And White Garnacha which is so typical in the Terra Alta region, can we not say that it is from Terra Alta?

Although we don’t actually know where this variety originally came from, nowadays, if you are asked where White Garnacha comes from, Terra Alta is your answer. I say this for a number of reasons: it has been here for hundreds of years and there is nowhere in the world with as many White Garnacha vines as in Terra Alta. This has been the case for generations and is still true today. It is believed that the origin of the variety was somewhere not too far from here, and that it was originally a mutation in the colour of some type of Red Garnacha.

You say that Garnacha has been grown here for so long, yet it hasn’t been that long since we first heard of this variety!

That’s true. However, not because it wasn’t grown, but because it wasn’t a listed variety. The Garnacha variety -as well as other traditional varieties-, were considered to be second-class or inferior varieties in the past. It was mainly used to produce wines with a certain body and degree of alcoholic. In short, it was used to make more popular wines.

At the beginning of the century, wine consumption was popular and until very recently, the Garnacha variety was associated with this type of wine. Likewise, due to its characteristics, it was a variety that was widely used to make “vi ranci”, an aged oxidative wine that preserves well – and can do for decades – in the cellars of many homes.

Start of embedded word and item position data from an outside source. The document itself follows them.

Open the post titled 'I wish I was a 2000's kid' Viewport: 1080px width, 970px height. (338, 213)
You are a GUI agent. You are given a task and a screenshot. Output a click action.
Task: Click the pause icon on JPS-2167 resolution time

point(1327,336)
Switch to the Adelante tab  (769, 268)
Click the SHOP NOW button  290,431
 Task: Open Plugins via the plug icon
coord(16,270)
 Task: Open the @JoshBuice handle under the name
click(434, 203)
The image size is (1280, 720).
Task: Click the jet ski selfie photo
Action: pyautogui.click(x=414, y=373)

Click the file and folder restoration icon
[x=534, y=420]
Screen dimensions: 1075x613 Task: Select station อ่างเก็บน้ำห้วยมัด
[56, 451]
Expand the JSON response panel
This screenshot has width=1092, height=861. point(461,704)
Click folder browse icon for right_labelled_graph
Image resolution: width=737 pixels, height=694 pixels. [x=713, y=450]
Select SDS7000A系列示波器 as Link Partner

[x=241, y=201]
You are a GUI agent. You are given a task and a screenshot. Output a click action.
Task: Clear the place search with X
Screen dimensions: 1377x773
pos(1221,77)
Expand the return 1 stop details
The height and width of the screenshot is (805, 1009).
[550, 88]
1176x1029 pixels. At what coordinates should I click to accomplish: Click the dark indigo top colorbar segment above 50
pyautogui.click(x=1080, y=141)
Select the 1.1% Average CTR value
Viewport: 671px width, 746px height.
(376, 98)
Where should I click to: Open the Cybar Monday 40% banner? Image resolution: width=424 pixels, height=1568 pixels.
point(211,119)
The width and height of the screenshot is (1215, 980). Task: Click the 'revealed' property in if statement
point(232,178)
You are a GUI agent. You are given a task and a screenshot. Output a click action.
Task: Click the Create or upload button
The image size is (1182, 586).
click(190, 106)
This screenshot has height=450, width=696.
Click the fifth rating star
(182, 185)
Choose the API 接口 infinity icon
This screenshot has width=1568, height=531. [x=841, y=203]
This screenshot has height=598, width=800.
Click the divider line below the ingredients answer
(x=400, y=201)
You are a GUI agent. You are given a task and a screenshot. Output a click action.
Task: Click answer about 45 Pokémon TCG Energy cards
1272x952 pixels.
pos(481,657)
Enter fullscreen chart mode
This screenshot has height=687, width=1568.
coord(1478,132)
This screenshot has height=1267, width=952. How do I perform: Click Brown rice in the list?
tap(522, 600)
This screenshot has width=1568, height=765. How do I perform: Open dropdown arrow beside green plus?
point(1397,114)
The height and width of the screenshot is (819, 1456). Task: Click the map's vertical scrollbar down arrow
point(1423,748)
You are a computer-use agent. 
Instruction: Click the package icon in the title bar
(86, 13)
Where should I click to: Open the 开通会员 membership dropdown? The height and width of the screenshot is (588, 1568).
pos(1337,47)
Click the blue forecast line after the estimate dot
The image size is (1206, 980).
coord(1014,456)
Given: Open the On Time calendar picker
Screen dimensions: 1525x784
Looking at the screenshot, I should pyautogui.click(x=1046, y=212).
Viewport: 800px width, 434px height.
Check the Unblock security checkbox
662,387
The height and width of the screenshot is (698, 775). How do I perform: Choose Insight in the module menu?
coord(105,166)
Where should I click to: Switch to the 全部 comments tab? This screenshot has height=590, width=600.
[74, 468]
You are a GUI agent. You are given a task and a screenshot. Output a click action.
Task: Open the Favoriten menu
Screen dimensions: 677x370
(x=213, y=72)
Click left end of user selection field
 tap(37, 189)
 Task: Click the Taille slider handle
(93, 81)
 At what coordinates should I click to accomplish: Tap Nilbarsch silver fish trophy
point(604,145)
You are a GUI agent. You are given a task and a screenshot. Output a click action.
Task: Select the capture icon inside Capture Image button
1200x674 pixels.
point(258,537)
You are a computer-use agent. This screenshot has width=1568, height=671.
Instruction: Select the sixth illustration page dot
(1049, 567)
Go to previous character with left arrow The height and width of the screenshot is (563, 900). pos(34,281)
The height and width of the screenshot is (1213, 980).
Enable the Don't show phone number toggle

Could it be that the wine made from this variety was not a particularly good one?

This may be partly true. The Garnacha variety has a certain “fragility” due to its oxidative nature: namely the rhythm and evolution of oxidation processes in its aromatic components. Because of this, it requires certain care. It wasn’t until technology and concepts from French viticulture and winemaking reached areas where Garnacha was produced that this variety -with the exception of “Vi ranci”- could begin to show its true qualities. Whether we like it or not, France is the birthplace of winemaking knowledge that initiated the production of great wines.

And what qualities are these?

It depends to a great extent on the area where it is cultivated, but, in general, Garnacha wines are distinguished by their body, density and elegance. Depending on the area it comes from, there can be greater warmth or structure. In the Terra Alta region, thanks to the winds and characteristics of the soil, elegant wines are obtained. They do not have excessive structure and they present a verve in the mouth and a freshness that fascinates me.

Are you trying to convince me that winemakers do not play a role during the process?

No! Of course we play a role. We winemakers are the interpreters of the landscape and, therefore, we decide what to do with the fruit that comes to us. However, if what differentiates the fruit from your area with that from others, is elegance, why look for structure? And if what differentiates it is freshness, why look for something else? That’s why in LaFou, for example, we opt for a cold harvest. We only use grape-treading during fermentation, and we age our wine in concrete egg-shaped vats.

Interesting! But you are starting to get technical…

Right, let’s leave it at that and have a glass of Garnacha. How does that sound?